TASK DIRECTIONS: The lines below starting at the line containing "The image size is (1400, 858)." and ending at the line containing "Screen dimensions: 1568x435" are to be repeated exactly, with both ends kept and nothing else added.

--- SOURCE INFORMATION ---

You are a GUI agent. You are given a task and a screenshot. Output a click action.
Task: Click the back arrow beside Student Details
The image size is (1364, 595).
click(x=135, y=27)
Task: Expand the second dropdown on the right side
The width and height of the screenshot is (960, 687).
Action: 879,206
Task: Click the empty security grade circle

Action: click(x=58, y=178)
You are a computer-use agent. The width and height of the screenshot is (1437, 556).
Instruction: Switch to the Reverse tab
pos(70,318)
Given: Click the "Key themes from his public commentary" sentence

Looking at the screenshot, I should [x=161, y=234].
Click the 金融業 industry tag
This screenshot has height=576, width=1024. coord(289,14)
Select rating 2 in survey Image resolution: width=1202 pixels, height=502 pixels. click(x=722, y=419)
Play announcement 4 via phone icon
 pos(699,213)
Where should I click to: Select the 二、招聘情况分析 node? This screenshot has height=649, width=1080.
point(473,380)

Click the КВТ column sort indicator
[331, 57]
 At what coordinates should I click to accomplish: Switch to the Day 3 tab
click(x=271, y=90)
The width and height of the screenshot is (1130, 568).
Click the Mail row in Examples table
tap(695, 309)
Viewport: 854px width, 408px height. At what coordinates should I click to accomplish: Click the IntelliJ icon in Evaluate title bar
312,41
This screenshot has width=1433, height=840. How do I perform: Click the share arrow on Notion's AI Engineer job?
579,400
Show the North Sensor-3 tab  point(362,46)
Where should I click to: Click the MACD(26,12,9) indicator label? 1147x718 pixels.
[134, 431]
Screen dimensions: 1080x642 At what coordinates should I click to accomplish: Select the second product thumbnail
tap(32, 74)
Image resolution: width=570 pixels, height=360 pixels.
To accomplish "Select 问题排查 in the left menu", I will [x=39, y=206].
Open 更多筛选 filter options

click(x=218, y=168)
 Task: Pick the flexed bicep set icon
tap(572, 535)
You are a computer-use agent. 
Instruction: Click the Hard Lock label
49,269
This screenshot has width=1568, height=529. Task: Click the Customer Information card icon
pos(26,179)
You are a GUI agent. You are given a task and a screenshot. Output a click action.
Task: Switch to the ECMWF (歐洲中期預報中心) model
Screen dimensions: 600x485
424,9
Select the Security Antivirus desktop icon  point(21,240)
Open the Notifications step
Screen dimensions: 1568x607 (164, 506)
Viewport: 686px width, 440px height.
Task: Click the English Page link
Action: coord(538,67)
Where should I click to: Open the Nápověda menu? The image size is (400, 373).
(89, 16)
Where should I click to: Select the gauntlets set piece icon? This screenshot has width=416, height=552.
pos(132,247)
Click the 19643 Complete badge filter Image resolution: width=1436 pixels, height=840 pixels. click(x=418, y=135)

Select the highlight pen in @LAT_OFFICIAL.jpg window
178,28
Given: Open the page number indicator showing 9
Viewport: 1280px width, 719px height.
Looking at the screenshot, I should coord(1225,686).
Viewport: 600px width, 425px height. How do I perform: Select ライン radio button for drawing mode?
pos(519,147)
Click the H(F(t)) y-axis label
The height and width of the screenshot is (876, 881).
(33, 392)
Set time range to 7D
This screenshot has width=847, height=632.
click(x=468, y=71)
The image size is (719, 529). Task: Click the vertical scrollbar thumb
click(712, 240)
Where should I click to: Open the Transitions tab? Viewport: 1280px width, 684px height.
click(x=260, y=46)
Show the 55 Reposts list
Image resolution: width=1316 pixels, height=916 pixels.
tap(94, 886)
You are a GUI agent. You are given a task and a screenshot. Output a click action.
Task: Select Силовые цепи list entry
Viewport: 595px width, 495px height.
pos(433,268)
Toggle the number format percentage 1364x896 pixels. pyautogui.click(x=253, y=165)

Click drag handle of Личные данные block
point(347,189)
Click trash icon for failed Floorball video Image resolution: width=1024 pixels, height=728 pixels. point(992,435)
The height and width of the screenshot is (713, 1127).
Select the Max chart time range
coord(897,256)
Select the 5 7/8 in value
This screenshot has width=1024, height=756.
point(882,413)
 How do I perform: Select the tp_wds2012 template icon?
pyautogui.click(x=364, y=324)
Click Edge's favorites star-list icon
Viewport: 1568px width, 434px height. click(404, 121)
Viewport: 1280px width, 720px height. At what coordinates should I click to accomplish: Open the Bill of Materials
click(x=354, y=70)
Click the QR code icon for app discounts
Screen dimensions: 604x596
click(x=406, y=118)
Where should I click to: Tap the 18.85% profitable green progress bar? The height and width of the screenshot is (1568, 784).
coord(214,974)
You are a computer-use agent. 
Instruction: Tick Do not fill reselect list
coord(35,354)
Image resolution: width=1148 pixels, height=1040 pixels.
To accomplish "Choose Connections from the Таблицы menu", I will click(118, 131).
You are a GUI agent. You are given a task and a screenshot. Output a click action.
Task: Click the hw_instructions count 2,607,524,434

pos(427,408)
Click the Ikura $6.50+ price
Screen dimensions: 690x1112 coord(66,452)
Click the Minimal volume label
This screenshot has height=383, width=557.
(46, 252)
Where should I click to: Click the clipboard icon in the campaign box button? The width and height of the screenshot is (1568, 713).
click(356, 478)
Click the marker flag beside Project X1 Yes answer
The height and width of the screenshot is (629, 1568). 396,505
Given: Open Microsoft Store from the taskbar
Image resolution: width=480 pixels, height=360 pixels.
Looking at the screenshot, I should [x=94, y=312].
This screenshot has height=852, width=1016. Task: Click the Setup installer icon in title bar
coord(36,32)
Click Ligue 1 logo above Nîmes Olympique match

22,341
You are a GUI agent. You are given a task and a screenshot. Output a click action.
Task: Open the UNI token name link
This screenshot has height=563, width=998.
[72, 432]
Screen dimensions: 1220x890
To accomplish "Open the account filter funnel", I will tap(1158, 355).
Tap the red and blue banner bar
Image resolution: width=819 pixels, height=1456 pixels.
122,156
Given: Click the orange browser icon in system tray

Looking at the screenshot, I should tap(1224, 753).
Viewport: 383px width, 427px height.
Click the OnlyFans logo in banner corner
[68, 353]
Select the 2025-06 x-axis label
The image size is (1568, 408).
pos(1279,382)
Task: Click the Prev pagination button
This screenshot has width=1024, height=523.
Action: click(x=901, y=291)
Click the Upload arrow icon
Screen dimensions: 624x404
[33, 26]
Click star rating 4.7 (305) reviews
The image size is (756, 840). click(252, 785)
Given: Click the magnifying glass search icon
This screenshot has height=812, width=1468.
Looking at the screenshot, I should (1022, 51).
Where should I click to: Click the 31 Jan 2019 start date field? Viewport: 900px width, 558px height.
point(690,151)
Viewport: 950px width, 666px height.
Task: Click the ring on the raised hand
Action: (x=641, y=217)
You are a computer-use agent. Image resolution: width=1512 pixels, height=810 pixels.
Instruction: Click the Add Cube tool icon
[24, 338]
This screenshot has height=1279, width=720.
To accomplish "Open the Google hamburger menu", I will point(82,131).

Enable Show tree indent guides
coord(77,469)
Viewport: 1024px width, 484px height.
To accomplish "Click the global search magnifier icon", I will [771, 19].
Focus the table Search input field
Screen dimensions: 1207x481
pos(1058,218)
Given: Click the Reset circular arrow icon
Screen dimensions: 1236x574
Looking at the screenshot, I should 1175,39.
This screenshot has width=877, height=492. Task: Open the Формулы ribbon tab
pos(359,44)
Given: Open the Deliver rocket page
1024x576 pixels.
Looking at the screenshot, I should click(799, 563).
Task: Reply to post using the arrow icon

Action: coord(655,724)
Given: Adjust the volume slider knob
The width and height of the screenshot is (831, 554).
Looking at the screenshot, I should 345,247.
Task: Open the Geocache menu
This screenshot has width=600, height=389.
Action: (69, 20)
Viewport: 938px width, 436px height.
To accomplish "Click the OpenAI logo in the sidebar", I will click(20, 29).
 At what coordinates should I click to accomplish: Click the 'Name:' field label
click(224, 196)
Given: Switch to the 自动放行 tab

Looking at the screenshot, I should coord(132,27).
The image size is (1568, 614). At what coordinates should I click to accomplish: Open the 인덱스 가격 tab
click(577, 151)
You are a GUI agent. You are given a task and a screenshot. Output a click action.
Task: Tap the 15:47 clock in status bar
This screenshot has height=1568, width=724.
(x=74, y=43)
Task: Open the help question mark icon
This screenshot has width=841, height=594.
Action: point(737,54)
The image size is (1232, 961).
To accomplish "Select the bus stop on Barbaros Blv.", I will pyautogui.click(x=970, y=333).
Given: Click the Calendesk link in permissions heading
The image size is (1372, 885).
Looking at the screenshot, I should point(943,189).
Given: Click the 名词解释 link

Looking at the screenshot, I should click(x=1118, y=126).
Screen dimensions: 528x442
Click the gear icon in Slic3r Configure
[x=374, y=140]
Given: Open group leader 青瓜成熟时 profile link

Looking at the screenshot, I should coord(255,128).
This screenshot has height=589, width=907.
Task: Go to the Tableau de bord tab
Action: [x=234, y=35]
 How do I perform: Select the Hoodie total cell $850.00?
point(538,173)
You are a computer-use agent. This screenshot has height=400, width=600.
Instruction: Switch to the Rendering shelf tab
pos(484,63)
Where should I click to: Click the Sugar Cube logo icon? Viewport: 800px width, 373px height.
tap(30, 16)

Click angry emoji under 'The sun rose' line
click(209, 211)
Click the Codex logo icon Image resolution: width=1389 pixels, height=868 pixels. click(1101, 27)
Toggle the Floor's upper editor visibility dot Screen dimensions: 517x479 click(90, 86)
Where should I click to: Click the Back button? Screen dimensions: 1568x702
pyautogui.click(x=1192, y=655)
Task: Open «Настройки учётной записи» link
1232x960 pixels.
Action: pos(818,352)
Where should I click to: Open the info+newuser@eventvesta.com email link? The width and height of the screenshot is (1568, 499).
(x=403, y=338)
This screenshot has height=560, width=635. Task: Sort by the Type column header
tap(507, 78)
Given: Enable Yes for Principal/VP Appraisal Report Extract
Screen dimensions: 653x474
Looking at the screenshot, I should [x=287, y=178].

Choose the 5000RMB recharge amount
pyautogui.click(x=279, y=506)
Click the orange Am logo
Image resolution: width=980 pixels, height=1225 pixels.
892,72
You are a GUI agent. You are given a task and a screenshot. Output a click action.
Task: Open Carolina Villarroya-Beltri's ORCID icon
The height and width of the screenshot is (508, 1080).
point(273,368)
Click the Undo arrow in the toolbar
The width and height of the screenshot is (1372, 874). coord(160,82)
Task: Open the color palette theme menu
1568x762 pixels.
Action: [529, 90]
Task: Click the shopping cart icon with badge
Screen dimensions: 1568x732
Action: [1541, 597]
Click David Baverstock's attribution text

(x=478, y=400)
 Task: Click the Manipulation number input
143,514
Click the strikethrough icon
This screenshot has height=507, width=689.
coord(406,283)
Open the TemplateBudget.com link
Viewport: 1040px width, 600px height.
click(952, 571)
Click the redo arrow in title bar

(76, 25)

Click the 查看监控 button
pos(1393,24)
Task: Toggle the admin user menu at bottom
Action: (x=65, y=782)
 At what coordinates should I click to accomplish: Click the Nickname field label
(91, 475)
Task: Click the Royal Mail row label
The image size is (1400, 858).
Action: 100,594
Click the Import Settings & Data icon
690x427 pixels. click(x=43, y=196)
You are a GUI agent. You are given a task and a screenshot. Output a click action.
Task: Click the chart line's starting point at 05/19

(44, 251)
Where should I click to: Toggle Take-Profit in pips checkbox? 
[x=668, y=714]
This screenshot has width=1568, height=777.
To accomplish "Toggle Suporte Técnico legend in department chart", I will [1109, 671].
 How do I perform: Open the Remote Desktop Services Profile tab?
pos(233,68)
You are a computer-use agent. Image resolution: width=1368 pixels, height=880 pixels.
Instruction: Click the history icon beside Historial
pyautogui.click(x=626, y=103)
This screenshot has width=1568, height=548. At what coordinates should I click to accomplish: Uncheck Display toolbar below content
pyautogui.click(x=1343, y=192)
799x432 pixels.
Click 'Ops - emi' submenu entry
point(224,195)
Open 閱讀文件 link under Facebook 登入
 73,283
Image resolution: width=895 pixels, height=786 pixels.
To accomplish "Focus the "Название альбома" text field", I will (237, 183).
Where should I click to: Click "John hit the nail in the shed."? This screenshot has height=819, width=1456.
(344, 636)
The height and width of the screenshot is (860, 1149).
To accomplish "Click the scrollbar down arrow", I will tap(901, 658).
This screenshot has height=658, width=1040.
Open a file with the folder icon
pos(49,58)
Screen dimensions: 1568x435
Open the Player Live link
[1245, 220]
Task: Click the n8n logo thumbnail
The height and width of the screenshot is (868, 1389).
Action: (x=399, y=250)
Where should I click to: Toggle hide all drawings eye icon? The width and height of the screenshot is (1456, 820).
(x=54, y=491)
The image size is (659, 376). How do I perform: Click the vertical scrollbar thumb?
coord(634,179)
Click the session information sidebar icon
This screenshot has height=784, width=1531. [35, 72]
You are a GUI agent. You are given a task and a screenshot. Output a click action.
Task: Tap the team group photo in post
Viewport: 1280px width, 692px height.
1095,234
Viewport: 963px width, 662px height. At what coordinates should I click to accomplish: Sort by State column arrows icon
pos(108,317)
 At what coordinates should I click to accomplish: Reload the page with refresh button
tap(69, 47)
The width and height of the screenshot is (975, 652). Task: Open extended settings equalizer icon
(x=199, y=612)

---

ANSWER TO THE PROBLEM:
The image size is (1400, 858).
Action: 100,594
Click the Import Settings & Data icon
690x427 pixels. click(x=43, y=196)
You are a GUI agent. You are given a task and a screenshot. Output a click action.
Task: Click the chart line's starting point at 05/19

(44, 251)
Where should I click to: Toggle Take-Profit in pips checkbox? 
[x=668, y=714]
This screenshot has width=1568, height=777.
To accomplish "Toggle Suporte Técnico legend in department chart", I will [1109, 671].
 How do I perform: Open the Remote Desktop Services Profile tab?
pos(233,68)
You are a computer-use agent. Image resolution: width=1368 pixels, height=880 pixels.
Instruction: Click the history icon beside Historial
pyautogui.click(x=626, y=103)
This screenshot has width=1568, height=548. At what coordinates should I click to accomplish: Uncheck Display toolbar below content
pyautogui.click(x=1343, y=192)
799x432 pixels.
Click 'Ops - emi' submenu entry
point(224,195)
Open 閱讀文件 link under Facebook 登入
 73,283
Image resolution: width=895 pixels, height=786 pixels.
To accomplish "Focus the "Название альбома" text field", I will (237, 183).
Where should I click to: Click "John hit the nail in the shed."? This screenshot has height=819, width=1456.
(344, 636)
The height and width of the screenshot is (860, 1149).
To accomplish "Click the scrollbar down arrow", I will tap(901, 658).
This screenshot has height=658, width=1040.
Open a file with the folder icon
pos(49,58)
Screen dimensions: 1568x435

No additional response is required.